(DATASET)
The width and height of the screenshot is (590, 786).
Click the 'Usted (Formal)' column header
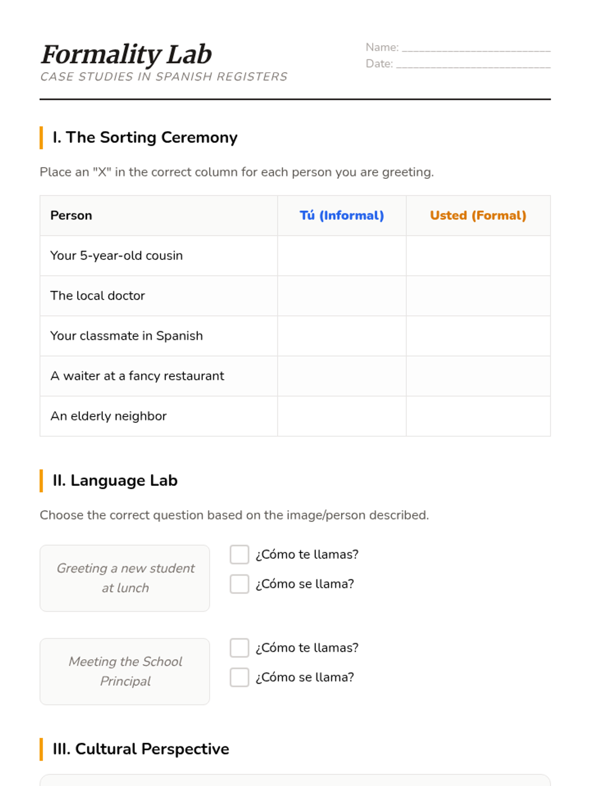(x=478, y=216)
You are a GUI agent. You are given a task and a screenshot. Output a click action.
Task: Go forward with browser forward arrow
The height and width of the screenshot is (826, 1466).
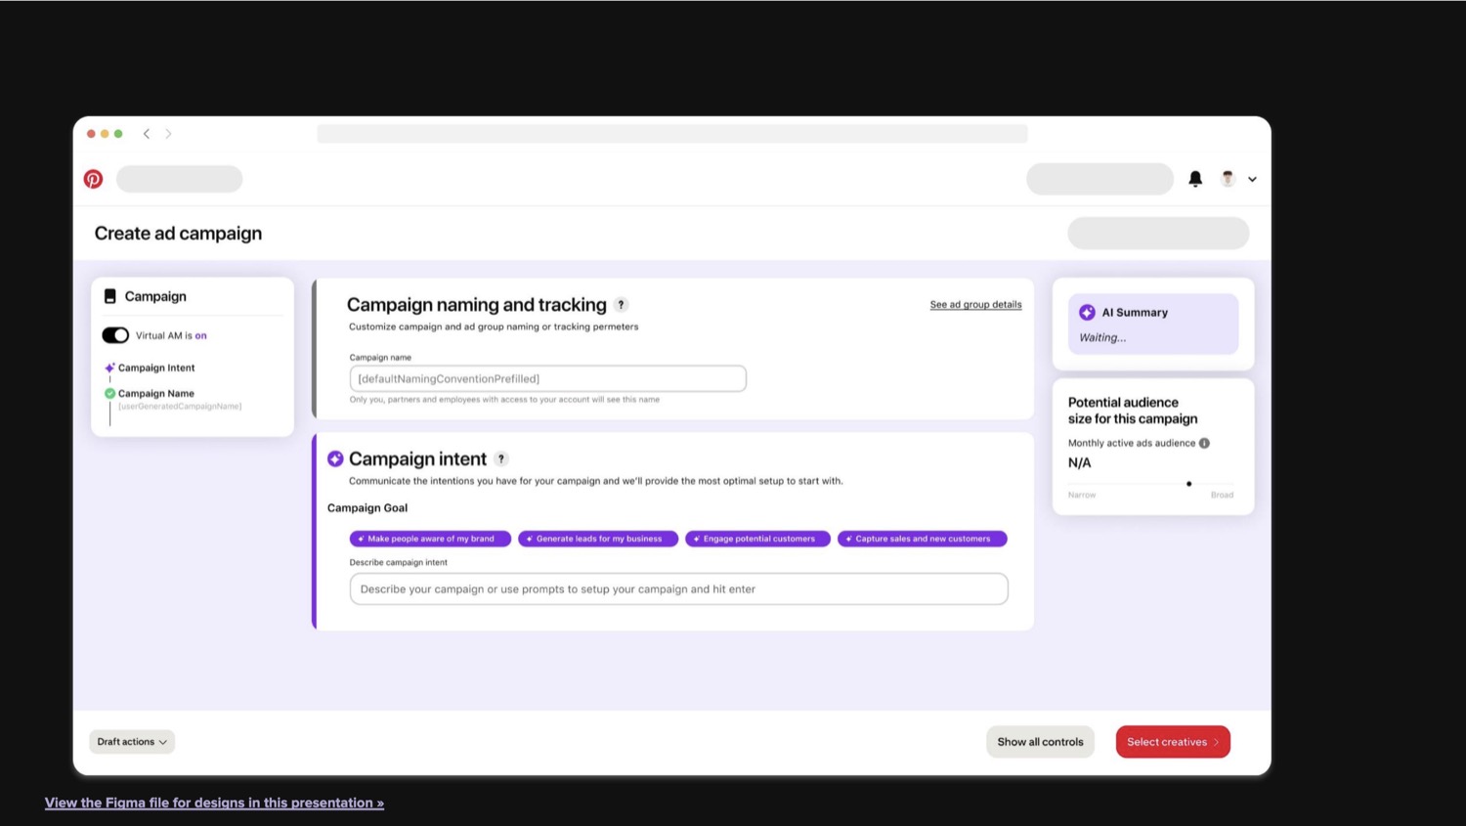[x=168, y=134]
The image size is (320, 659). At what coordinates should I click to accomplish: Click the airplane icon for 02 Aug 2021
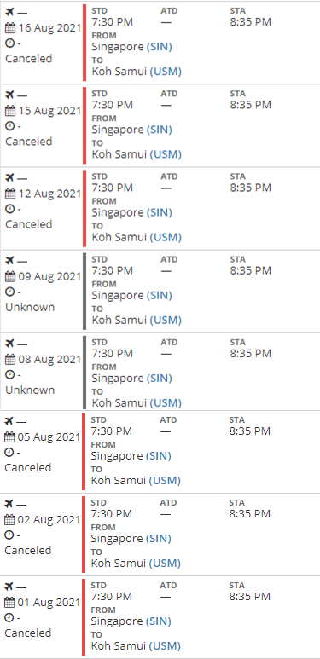click(9, 504)
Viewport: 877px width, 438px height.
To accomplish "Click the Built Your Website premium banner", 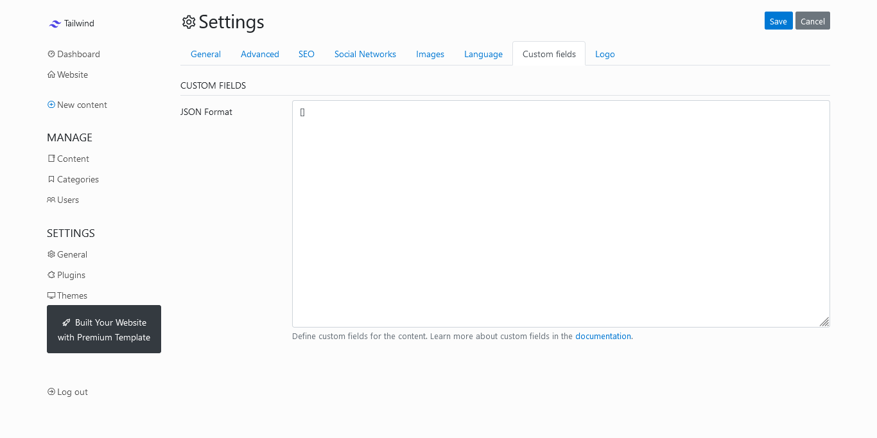I will [103, 329].
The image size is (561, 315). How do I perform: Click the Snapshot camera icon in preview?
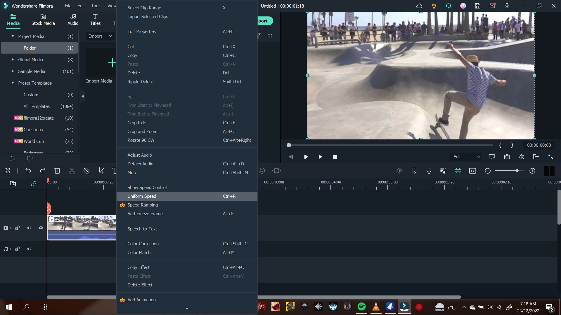pyautogui.click(x=507, y=157)
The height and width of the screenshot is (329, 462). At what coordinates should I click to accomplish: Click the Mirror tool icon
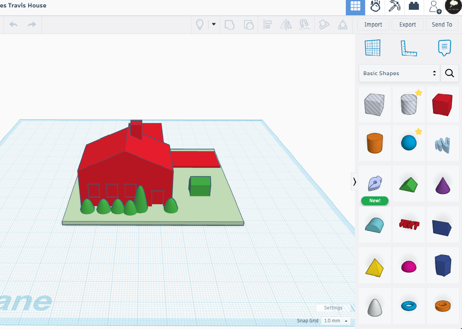click(x=286, y=25)

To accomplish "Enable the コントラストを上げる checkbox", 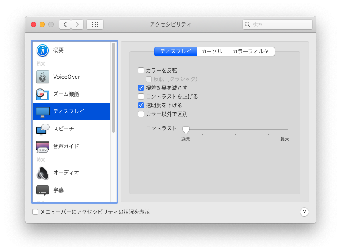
(End DATASET)
Copy the records above from the first line through the line containing "Task: Go forward with browser forward arrow", both included, and leave out any pictures.

The width and height of the screenshot is (590, 786).
Click the 'Usted (Formal)' column header
(x=478, y=216)
You are a GUI agent. You are given a task and a screenshot. Output a click action.
Task: Go forward with browser forward arrow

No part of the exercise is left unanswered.